+++ MATERIAL SHOWN
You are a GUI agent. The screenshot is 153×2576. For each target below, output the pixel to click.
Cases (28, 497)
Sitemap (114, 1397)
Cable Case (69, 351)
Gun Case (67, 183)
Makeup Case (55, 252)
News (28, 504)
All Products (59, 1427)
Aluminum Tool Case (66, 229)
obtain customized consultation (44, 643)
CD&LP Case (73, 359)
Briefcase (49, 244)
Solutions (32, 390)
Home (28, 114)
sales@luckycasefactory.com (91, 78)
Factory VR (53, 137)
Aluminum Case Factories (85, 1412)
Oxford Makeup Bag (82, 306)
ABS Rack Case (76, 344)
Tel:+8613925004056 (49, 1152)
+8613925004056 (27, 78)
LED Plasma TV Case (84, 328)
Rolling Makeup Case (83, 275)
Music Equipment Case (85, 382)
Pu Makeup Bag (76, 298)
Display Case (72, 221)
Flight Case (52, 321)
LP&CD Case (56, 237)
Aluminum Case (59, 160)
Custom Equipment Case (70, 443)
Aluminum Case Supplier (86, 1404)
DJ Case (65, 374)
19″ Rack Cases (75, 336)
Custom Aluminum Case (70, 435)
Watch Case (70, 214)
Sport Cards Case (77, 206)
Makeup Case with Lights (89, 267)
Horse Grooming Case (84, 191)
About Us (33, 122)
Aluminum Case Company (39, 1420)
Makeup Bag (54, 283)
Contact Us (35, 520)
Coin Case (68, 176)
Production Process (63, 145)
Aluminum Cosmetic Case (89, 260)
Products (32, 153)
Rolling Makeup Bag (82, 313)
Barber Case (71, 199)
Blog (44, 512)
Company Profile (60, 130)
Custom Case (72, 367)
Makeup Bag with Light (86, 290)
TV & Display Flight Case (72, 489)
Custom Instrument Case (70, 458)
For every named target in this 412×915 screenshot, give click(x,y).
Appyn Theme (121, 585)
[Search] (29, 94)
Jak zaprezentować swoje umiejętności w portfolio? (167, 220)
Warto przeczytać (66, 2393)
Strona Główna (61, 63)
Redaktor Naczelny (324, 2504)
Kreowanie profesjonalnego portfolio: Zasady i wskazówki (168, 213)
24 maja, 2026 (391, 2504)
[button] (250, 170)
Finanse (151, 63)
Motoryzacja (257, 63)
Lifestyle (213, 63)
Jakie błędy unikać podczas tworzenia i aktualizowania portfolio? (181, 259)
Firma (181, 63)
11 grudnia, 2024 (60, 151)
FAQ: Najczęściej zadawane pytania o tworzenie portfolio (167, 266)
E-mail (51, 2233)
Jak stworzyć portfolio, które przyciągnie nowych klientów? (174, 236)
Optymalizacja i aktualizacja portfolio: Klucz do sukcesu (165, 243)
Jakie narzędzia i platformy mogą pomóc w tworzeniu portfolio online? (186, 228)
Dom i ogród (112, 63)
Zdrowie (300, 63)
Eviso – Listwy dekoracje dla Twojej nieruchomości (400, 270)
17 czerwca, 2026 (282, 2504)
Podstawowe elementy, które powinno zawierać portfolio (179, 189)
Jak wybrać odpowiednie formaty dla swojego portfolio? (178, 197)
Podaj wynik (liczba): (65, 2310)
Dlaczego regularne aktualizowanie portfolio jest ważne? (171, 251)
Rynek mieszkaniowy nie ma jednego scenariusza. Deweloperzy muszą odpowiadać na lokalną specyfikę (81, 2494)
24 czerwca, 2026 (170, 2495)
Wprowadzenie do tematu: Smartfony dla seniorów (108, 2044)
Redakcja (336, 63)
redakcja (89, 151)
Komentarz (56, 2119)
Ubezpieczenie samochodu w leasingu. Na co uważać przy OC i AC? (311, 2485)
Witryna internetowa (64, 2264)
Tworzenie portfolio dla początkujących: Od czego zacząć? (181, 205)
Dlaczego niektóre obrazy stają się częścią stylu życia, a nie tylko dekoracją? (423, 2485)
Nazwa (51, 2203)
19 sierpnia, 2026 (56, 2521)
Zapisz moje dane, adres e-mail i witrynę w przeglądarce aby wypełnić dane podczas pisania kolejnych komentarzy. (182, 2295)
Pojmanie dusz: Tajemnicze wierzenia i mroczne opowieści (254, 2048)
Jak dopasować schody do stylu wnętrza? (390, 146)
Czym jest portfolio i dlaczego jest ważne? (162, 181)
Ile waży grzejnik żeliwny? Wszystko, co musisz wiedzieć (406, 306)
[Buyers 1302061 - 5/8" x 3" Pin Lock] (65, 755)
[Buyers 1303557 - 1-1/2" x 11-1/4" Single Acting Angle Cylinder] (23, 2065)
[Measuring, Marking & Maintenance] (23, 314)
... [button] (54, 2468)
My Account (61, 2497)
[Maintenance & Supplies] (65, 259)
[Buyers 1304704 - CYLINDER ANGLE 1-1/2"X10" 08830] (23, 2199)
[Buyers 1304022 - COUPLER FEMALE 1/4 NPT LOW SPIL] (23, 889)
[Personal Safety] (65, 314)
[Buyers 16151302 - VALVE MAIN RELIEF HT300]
++++++
EXERCISE
Scan the records above for the word "Buyers". Copy each line that has it.

TASK SOLUTION
[Buyers 1302061 - 5/8" x 3" Pin Lock] (65, 755)
[Buyers 1303557 - 1-1/2" x 11-1/4" Single Acting Angle Cylinder] (23, 2065)
[Buyers 1304704 - CYLINDER ANGLE 1-1/2"X10" 08830] (23, 2199)
[Buyers 1304022 - COUPLER FEMALE 1/4 NPT LOW SPIL] (23, 889)
[Buyers 16151302 - VALVE MAIN RELIEF HT300]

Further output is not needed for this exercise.